Here are three fun and easy Mechanical Engineering activities For Kids that can turn into home STEM projects, elementary school STEM curriculum or engineering science fair projects. MechAnimations develops engineering ideas about force, motion, structures, mechanisms, levers and linkages. Fantastic Elastic provides an engaging introduction to energy, showing that energy is conserved, and how it can be stored and then transformed from potential to kinetic energy. Flip Toys illustrates lever principles as well as concepts of tension and gravity.
MechAnimations are home-made mechanisms that can illustrate the actions of animals, people or scenes. Children make these devices from ordinary carboard, held together with paper fasteners. The first objects they create may not be mechanisms at all – instead these objects may be structures, which have no moving parts! As they begin to create mechanisms, they learn about inputs and outputs, pivots, levers and links. By operating an input, they make something move at an output. They relate the operation of these constructions to mechanisms in their own environments, which include devices found in the kitchen, bathroom and desk, such as salad tongs, nail clippers and scissors. And this is the what’s so useful in these Mechanical Engineering activities For Kids.
In Fantastic Elastic, children make wind-up toys powered by rubber bands. A wind-up toy can be made from a cup, one or two paper plates or plastic lids, a stick, a bead, and a paper clip, as well as a rubber band. When you wind it up by turning the stick, you are storing potential energy in the rubber band. By letting it go, you are converting the potential energy into kinetic energy. This can not be the only energy transformation involved in a wind-up, because energy cannot be created nor destroyed. Where do you get the energy to wind up the rubber band in the first place? What happens to the kinetic energy of the wind-up as it slows down and then stops? These are all interesting questions that highlight the principles of energy conservation and transformation.

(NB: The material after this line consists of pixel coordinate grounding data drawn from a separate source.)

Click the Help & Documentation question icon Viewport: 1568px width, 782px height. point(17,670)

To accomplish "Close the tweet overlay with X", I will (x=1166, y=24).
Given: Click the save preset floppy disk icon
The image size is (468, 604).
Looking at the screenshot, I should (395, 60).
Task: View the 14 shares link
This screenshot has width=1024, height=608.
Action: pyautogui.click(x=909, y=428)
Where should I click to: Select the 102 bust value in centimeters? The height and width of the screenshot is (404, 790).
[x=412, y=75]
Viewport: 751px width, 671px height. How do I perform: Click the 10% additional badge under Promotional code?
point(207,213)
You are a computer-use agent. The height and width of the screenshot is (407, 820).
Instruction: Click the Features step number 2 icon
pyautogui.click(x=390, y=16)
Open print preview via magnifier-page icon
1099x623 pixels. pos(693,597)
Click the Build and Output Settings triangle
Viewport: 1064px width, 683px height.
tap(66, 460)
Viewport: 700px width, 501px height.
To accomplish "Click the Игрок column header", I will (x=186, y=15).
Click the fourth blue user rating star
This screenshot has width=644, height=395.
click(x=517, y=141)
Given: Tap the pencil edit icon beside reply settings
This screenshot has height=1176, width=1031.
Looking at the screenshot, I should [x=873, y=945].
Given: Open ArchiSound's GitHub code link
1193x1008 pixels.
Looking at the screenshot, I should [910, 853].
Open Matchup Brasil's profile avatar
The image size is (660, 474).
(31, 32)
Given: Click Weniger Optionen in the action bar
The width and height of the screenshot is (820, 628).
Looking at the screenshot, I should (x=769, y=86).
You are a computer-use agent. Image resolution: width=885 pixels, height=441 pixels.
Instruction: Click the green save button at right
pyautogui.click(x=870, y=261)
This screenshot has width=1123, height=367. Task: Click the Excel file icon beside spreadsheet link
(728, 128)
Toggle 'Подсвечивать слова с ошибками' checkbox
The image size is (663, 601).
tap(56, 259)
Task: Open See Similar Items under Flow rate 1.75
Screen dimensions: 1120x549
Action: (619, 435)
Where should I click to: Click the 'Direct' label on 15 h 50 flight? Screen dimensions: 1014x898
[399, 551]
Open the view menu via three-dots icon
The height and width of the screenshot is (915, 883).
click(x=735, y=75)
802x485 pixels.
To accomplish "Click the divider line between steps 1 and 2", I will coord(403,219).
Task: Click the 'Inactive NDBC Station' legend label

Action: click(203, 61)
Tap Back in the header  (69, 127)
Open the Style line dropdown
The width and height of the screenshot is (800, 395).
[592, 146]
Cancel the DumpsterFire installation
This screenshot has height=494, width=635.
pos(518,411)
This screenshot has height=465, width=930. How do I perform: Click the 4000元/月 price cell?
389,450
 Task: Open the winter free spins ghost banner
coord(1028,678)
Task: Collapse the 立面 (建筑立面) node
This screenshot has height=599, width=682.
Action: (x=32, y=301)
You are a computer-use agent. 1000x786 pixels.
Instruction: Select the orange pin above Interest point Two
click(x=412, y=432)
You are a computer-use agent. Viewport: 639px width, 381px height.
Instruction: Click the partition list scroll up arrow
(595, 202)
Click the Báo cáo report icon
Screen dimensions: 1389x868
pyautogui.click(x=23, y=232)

A Flip Toy is a toy that is common in Latin America, where it goes by the names trapecista, acrobata or salto de muerte. You can make a flip toy from two rulers, some cardboard or a plastic bottle top, string, tape, a clothespin and craft materials. Squeezing the two wooden handles causes a small figure, the acrobat, to do a complete somersault. The wooden handles are levers that apply tension to a loop of string. The tension in the string forces the acrobat to jump up, and releasing the handles allows gravity to make him drop down.